When deployment data changes, monitor both accuracy proxies and confidence distributions:

def confidence_summary(confidences):
    return {
        "mean": confidences.mean().item(),
        "median": confidences.median().item(),
        "p90": confidences.quantile(0.90).item(),
        "p99": confidences.quantile(0.99).item(),
    }

A sudden increase in average confidence can indicate overconfident failure. A sudden decrease can indicate unfamiliar inputs. Either case deserves inspection.

Common Calibration Mistakes

MistakeConsequence
Treating softmax as automatically calibratedOverconfident decisions
Calibrating on the test setBiased final estimate
Reporting only accuracyHidden confidence errors
Using random validation transformsNoisy calibration estimates
Changing preprocessing after calibrationInvalid temperature
Ignoring distribution shiftDeployment confidence drift
Using confidence as an OOD detector without testingFalse sense of safety

Calibration depends on the full pipeline: data, preprocessing, architecture, loss, augmentation, and deployment distribution.

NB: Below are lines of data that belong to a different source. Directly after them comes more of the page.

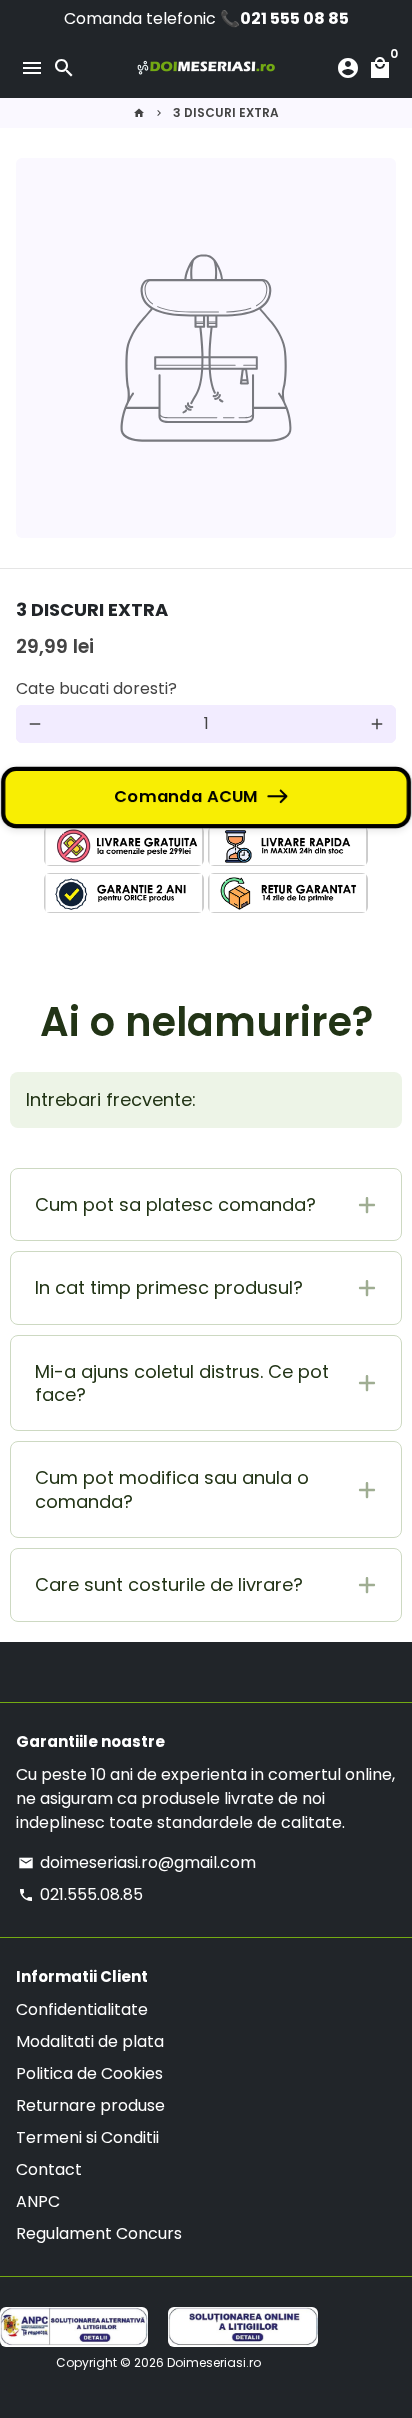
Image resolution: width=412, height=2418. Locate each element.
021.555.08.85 (80, 1894)
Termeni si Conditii (87, 2137)
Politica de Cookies (89, 2073)
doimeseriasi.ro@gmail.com (137, 1862)
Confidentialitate (82, 2009)
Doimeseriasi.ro (214, 2362)
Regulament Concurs (99, 2233)
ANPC (38, 2201)
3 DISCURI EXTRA (226, 112)
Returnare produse (90, 2105)
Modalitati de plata (90, 2041)
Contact (49, 2169)
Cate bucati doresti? (96, 688)
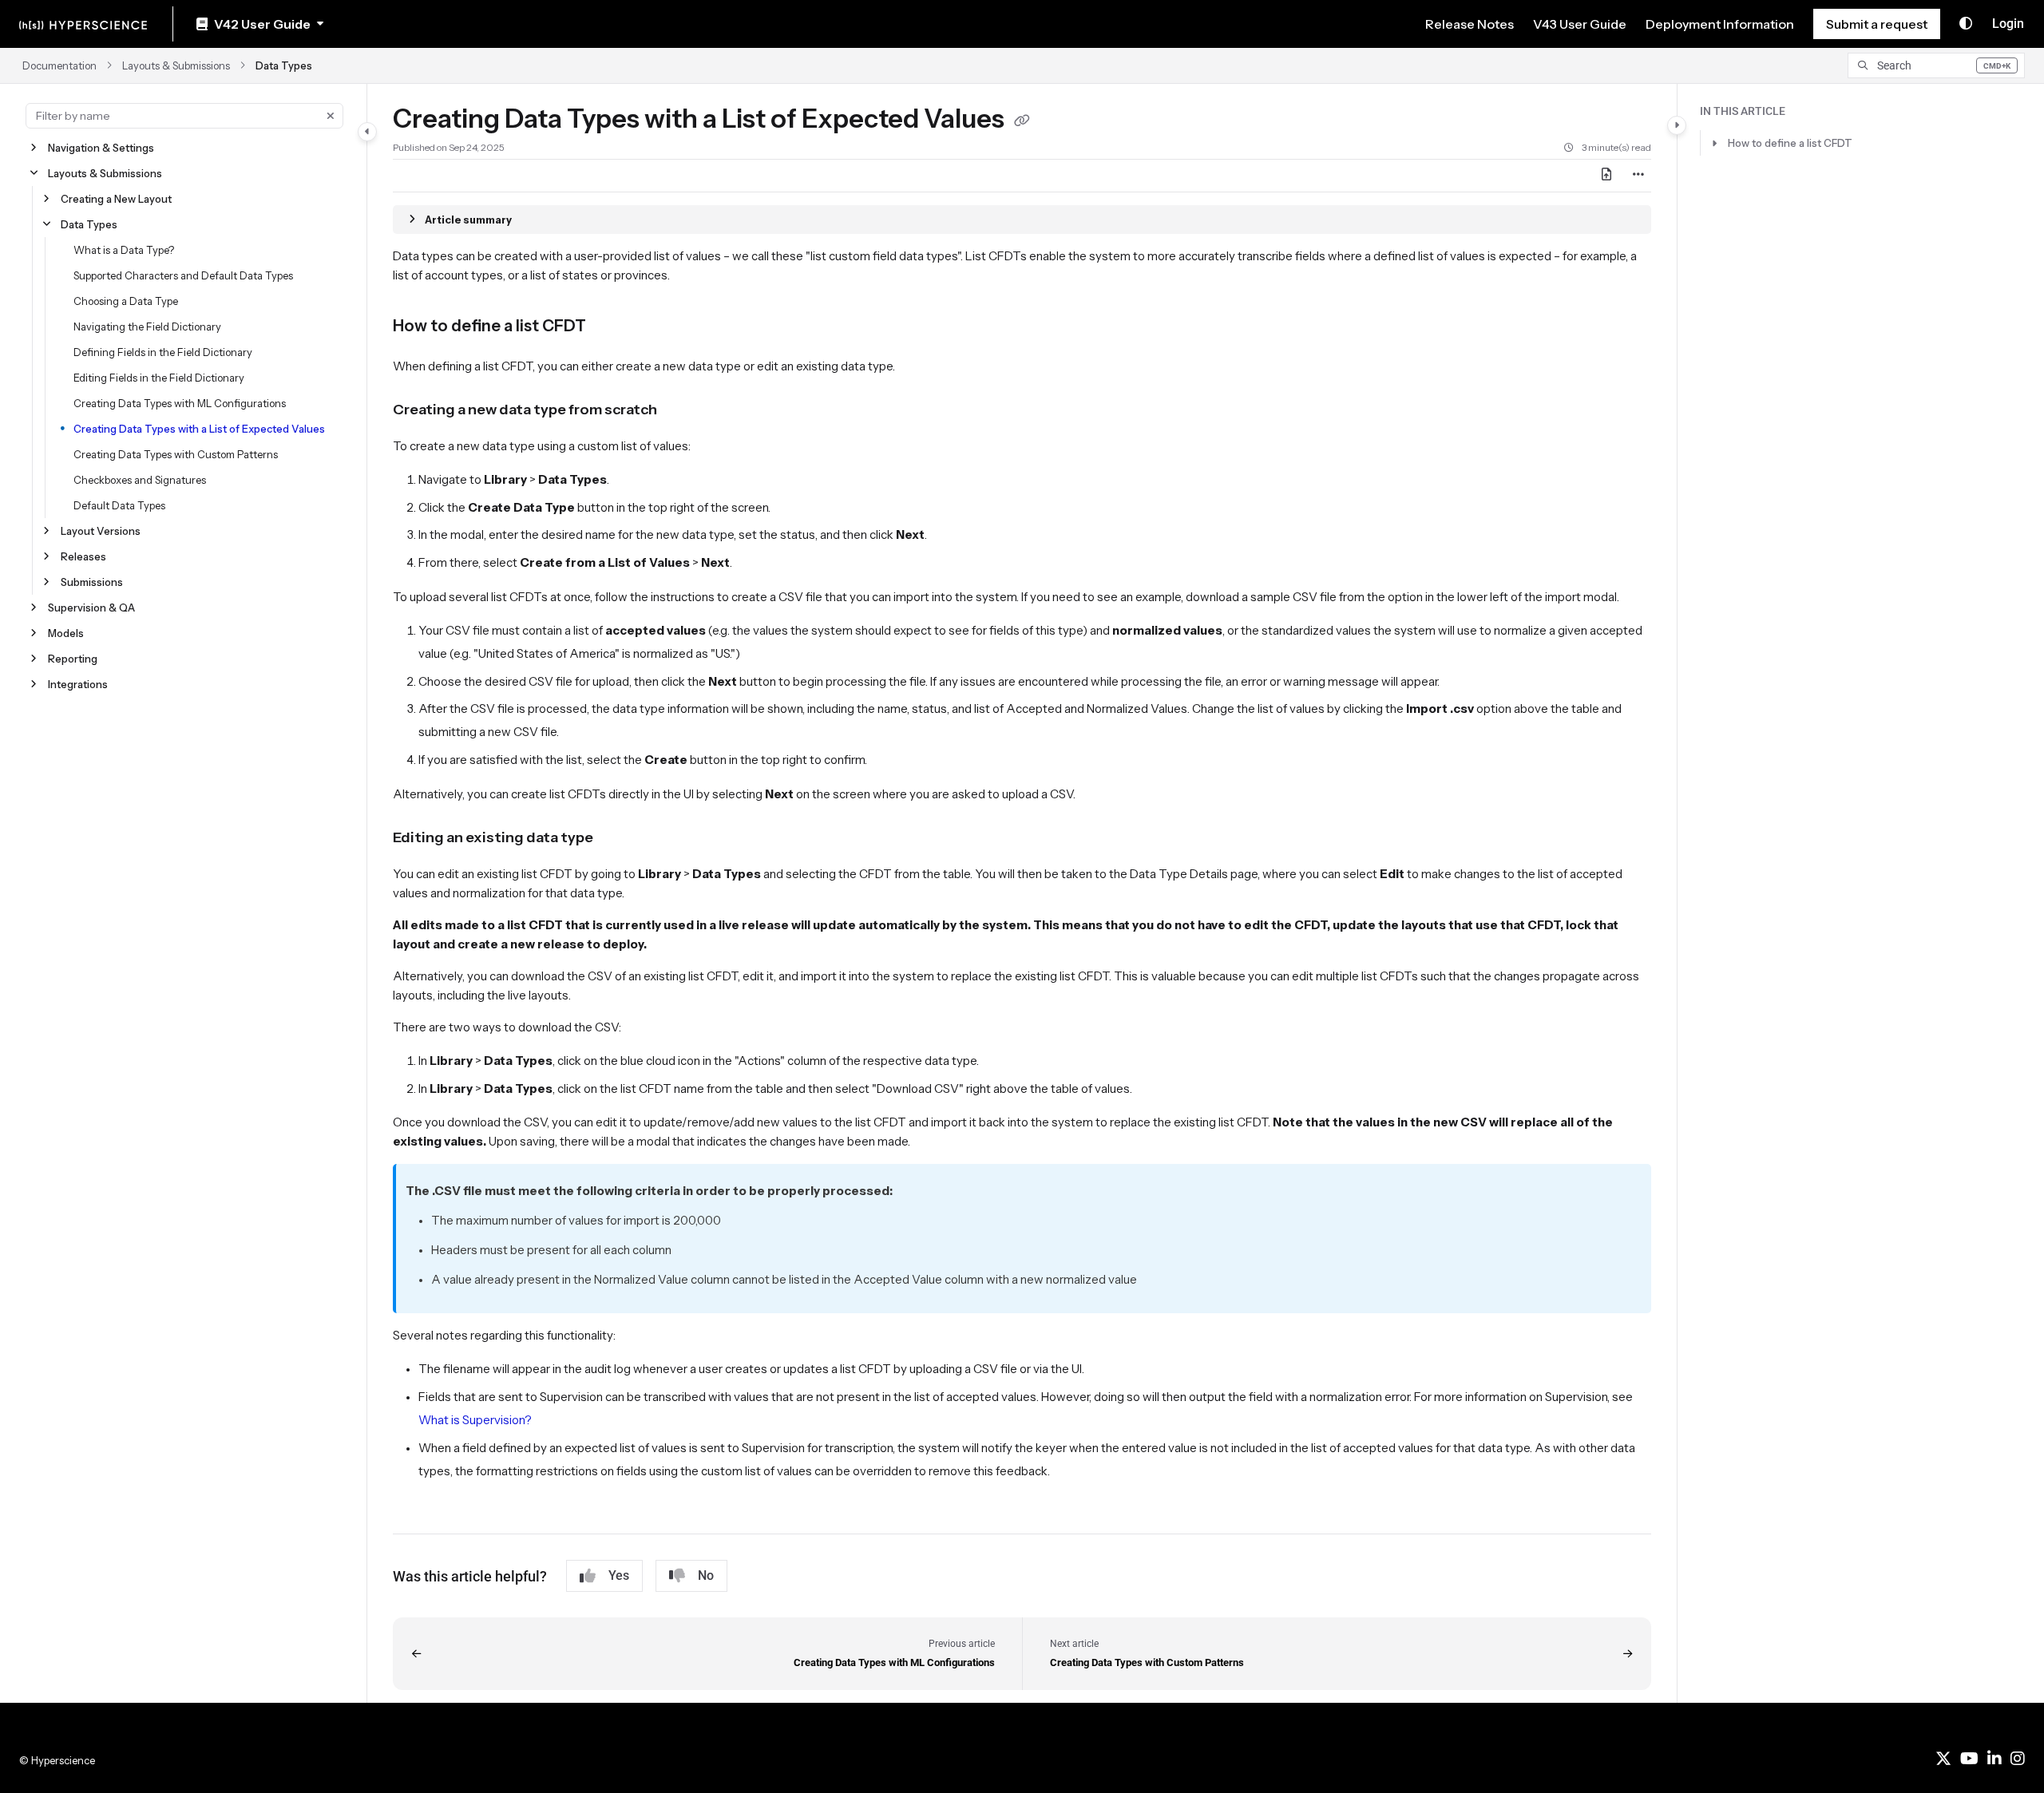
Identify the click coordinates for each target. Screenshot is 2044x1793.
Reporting (72, 658)
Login (2008, 23)
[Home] (83, 24)
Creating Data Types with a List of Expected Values (199, 428)
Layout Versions (101, 530)
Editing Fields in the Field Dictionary (158, 377)
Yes (618, 1575)
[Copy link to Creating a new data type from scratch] (682, 410)
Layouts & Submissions (176, 65)
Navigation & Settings (101, 147)
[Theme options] (1966, 24)
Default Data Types (119, 505)
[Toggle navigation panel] (367, 131)
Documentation (59, 65)
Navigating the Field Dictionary (147, 326)
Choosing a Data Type (125, 301)
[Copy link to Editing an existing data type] (619, 838)
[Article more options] (1638, 175)
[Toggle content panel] (1676, 125)
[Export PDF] (1606, 175)
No (706, 1575)
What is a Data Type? (123, 249)
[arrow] (1714, 143)
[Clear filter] (330, 116)
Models (66, 633)
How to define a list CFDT (1790, 143)
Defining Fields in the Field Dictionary (162, 352)
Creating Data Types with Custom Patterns (175, 454)
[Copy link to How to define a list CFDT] (611, 327)
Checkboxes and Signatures (139, 479)
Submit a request (1876, 24)
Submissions (92, 582)
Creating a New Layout (116, 198)
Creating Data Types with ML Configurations (179, 403)
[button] (1936, 65)
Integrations (78, 684)
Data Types (284, 65)
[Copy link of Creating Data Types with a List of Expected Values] (1022, 121)
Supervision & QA (91, 607)
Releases (83, 556)
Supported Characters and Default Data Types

Practical Calibration Workflow

A practical workflow is:

  1. Train the classifier normally.
  2. Evaluate accuracy, NLL, Brier score, and ECE on validation data.
  3. Plot or inspect reliability bins.
  4. Fit temperature scaling on validation logits.
  5. Recompute calibration metrics after scaling.
  6. Choose confidence thresholds if the application allows abstention.
  7. Test once on the held-out test set.
  8. Monitor confidence distributions after deployment.

A compact evaluation function:

@torch.no_grad()
def evaluate_calibration(model, loader, device, num_classes, scaler=None):
    model.eval()

    logits_list = []
    labels_list = []

    for images, labels in loader:
        images = images.to(device)
        labels = labels.to(device)

        logits = model(images)

        if scaler is not None:
            logits = scaler(logits)

        logits_list.append(logits.cpu())
        labels_list.append(labels.cpu())

    logits = torch.cat(logits_list)
    labels = torch.cat(labels_list)

    probs = torch.softmax(logits, dim=1)
    confidences, preds = probs.max(dim=1)
    correct = preds.eq(labels)

    return {
        "accuracy": correct.float().mean().item(),
        "nll": torch.nn.functional.cross_entropy(logits, labels).item(),
        "brier": brier_score(logits, labels, num_classes).item(),
        "ece": expected_calibration_error(confidences, correct),
        "mean_confidence": confidences.mean().item(),
    }

This gives a compact view of both correctness and probability quality.

Summary

Calibration asks whether confidence values mean what they claim. Accuracy measures correctness. Calibration measures whether predicted probabilities match observed correctness.

For PyTorch classifiers, calibration starts by collecting logits and labels on validation data. Reliability diagrams, ECE, NLL, and Brier score expose confidence errors. Temperature scaling is a simple and effective post-training method that adjusts confidence without changing predicted classes.

Confidence should be used carefully. It can support abstention, human review, and risk-aware deployment, but it does not solve out-of-distribution detection by itself.